The Special Role of JAK/STAT, and Notch Signaling Pathways in Cancer Pathogenesis

Abstract

Cancer is essentially a genetic disease, characterized by unclear etiology in many cases, complex pathogenic mechanisms, since in the majority of cancer cases only risk or predisposing factors have been recognized, and unclarified observations concerning organs that are not often affected by malignant tumors such as the small intestine, spleen, heart, and the neurons of the Central Nervous System. A tumor’s appearance and progression presupposes a series of genetic and non-genetic alterations that characterize tumor cells, and are related to self-sufficiency in growth stimuli, insensitivity to anti-growth signals, unlimited replicative potential, angiogenesis promotion, ability to infiltrate surrounding tissues and induce distant metastases, and resistance to apoptosis. The mentioned characteristics are associated with signaling pathways that are involved in cell survival, cell death, cell growth and division, cell motility, and can be considered in the context of abnormalities of wider signaling networks that support cancer progression, such as tumor microenvironment alterations, angiogenesis, and inflammation.
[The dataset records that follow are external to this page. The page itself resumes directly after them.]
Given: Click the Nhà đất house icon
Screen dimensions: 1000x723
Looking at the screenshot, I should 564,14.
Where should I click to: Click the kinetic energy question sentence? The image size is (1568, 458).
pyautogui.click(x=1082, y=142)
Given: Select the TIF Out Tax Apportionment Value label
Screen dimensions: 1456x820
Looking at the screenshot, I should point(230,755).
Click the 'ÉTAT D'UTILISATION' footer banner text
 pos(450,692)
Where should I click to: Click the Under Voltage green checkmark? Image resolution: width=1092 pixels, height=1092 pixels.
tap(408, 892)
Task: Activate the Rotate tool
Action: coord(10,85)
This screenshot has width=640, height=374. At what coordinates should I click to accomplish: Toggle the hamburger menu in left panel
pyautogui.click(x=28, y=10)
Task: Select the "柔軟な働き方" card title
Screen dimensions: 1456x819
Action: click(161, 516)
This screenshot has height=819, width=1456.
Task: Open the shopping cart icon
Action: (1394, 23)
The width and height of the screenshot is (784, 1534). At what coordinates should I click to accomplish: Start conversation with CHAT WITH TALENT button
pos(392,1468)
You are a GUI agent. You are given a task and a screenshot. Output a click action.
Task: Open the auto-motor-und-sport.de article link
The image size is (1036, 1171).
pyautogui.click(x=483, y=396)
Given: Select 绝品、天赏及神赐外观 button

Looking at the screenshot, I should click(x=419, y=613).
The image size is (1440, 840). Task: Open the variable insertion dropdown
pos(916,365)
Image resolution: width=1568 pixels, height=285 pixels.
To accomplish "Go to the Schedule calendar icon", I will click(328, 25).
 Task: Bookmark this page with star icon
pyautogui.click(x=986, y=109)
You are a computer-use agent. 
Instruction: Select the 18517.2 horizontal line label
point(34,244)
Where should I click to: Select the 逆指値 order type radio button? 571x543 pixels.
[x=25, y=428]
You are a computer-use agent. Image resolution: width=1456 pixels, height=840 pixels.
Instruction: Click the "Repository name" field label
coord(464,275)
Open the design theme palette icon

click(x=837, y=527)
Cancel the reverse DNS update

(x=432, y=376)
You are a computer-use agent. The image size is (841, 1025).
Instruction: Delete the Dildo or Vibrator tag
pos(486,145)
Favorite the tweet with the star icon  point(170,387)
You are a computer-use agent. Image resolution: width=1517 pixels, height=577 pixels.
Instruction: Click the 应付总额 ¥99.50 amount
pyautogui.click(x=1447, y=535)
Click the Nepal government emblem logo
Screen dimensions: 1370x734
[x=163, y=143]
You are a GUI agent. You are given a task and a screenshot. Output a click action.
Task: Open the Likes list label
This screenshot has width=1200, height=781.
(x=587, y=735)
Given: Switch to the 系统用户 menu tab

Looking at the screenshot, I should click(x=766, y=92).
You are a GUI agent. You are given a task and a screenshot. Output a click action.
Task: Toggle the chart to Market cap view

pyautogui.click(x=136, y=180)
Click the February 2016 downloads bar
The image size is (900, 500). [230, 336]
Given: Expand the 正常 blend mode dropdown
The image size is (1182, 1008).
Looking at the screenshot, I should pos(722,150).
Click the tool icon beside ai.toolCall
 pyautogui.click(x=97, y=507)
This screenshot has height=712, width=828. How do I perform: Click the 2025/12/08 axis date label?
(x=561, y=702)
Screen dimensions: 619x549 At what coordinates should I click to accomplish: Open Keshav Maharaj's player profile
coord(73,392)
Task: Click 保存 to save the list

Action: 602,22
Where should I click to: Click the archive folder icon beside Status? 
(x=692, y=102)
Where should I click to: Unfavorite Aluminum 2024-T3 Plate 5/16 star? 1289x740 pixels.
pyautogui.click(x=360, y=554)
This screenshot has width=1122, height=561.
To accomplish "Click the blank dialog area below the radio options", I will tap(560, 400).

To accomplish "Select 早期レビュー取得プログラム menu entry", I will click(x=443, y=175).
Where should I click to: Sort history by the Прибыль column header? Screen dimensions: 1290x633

Among others, two signaling pathways, JAK/STAT and Notch, seem to play essential roles in tumorigenesis, despite the fact that are implicated in diverse cellular functions such as tissue formation and cell differentiation, proliferation, apoptosis, inflammation, self-renewal, antitumor immune response suppression, motility, stress response and other responses depending on the target tissue. Hyperactivation of those signaling pathways caused by mutations are able to transform cellular proto-oncogenes to oncogenes, whereas inactivation of tumor suppressor genes eradicates crucial negative regulators of signaling. Various anticancer agents target those signaling pathways in an attempt to inhibit those pathways including monoclonal antibodies and other agents in the context of targeted cancer therapy.